Desde que saiu de casa uma música não saia de sua cabeça, quando tentava cantarolar a letra não saía pela sua boca, mas a música era completa em sua cabeça e lhe dava uma sensação de muita paz.

Sentada no ônibus, sabia que aquela uma hora de viagem poderia mudar a sua vida, sabia que podia porque foi sempre assim, bastava estar só para que sua mente voassem além de todas as fronteiras, voava para lugares proibidos a qualquer outro, à ela mesma.

Sentara próximo a um rapaz, devia ter no máximo dezoito anos, um garoto, ela com seus vinte e seis anos e toda a sua beleza, despertava no rapaz o desejo que toda bela mulher desperta. Ela, por ele, sentiu saudade, saudade de um tempo que podia se apaixonar por garotos daquela idade, naquele tempo ela podia se apaixonar, coisa que hoje parece estar adormecido. Seu vestido curto deixava mostrar as suas pernas, não se preocupou em tampá-las, o garoto tentava disfarçar que estava olhando.

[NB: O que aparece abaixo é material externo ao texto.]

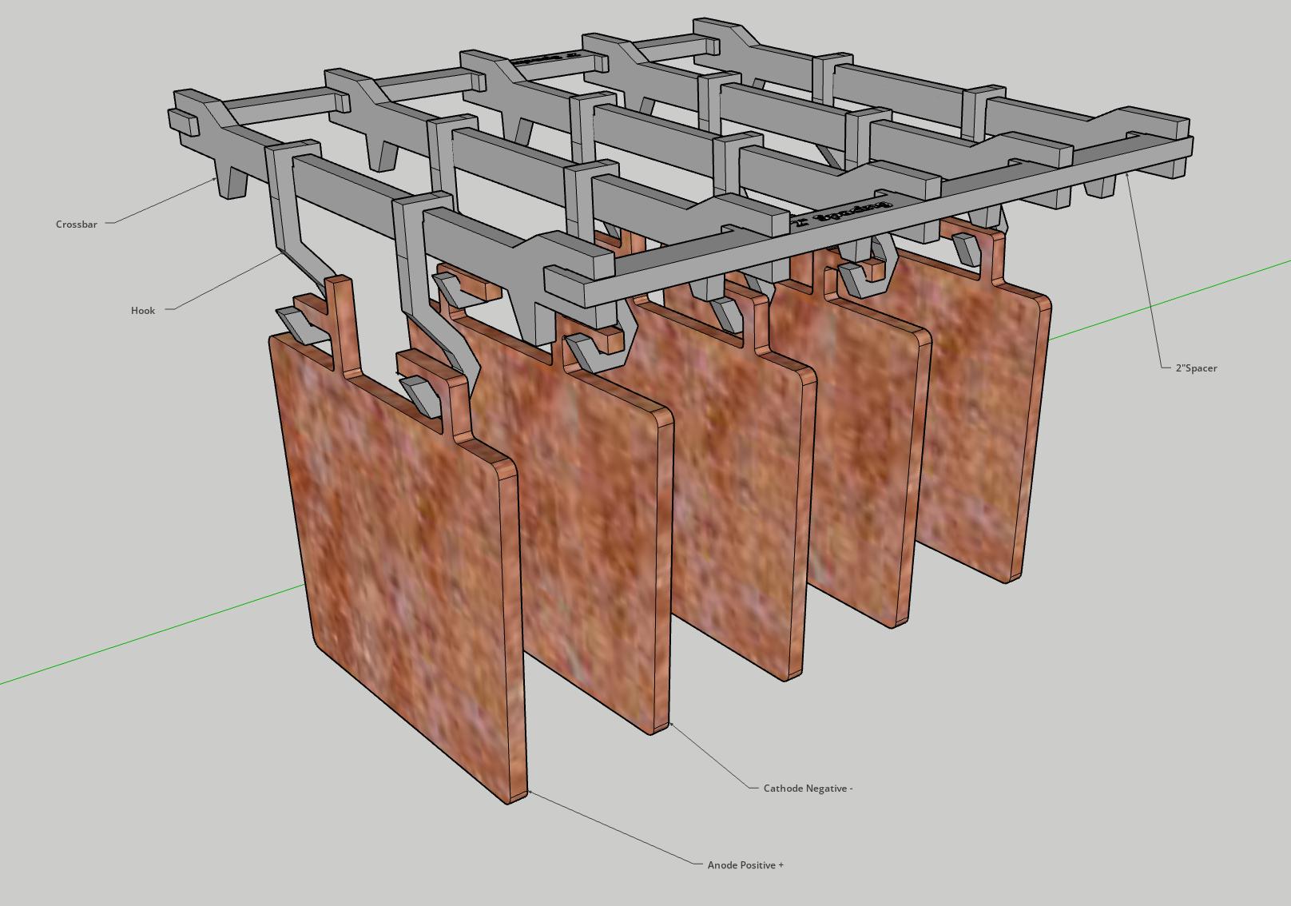
Task: Click the green axis line at right
Action: pos(1170,300)
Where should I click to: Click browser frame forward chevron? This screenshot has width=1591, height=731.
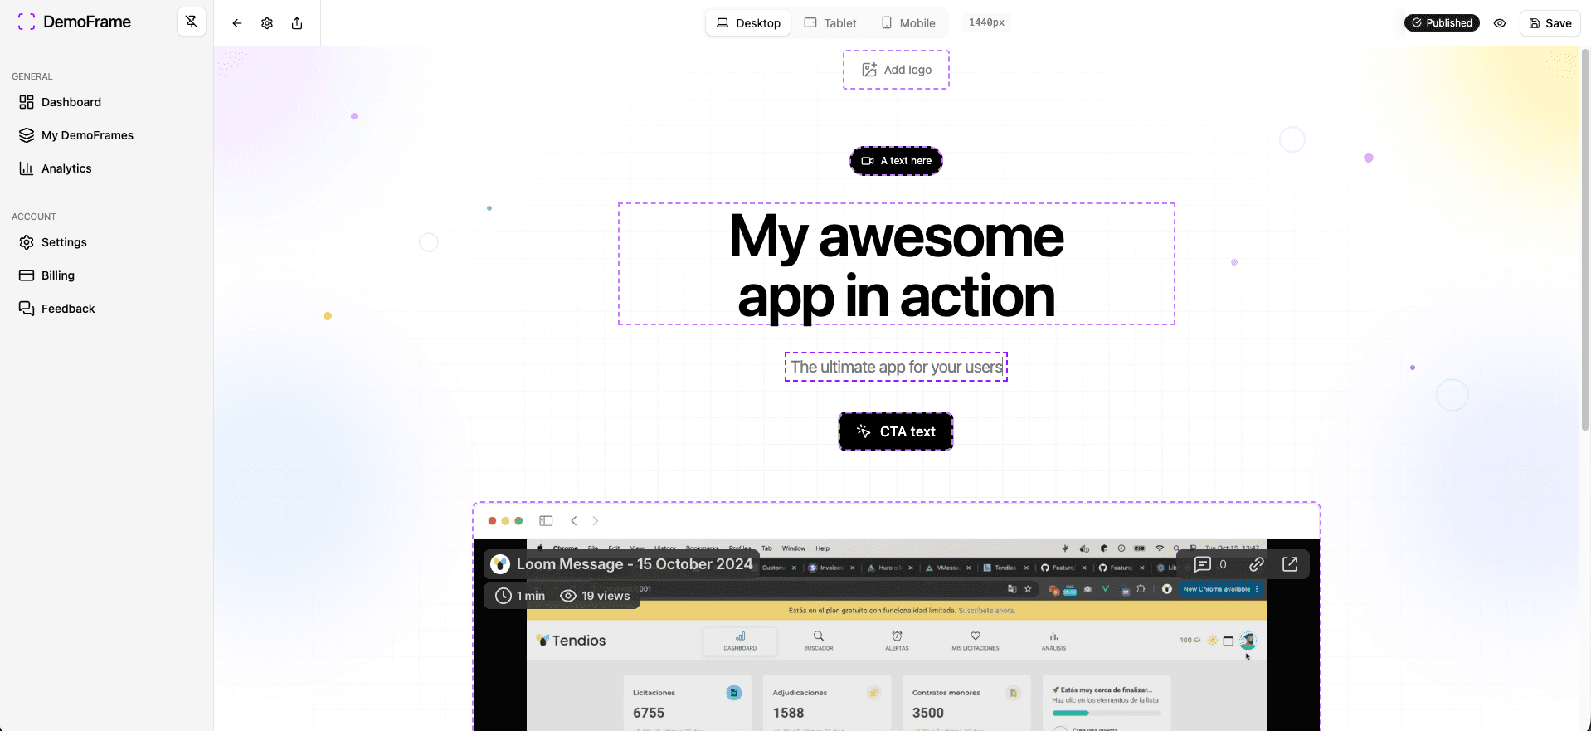(595, 521)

Reparou que a música de sua cabeça mudou, entrou uma música de igreja, das missas que sua mãe assistia pela televisão.

“...é morrendo que se vive...” e pensar que pode ser por uma laranja ou por um amém.

Há muito tempo ela sentia que não tinha mais sonhos, se perderam nos seus objetivos, que por si, se perderam pelos dias, só sabia das perguntas todas sem respostas.

_Se não tivesse sido uma brisa contrária ao vento não saberia o que é voar, não saberia que a ordem pode ser mantida por um estado de desordem onde o que se busca pode ser a próxima coisa a ser encontrada.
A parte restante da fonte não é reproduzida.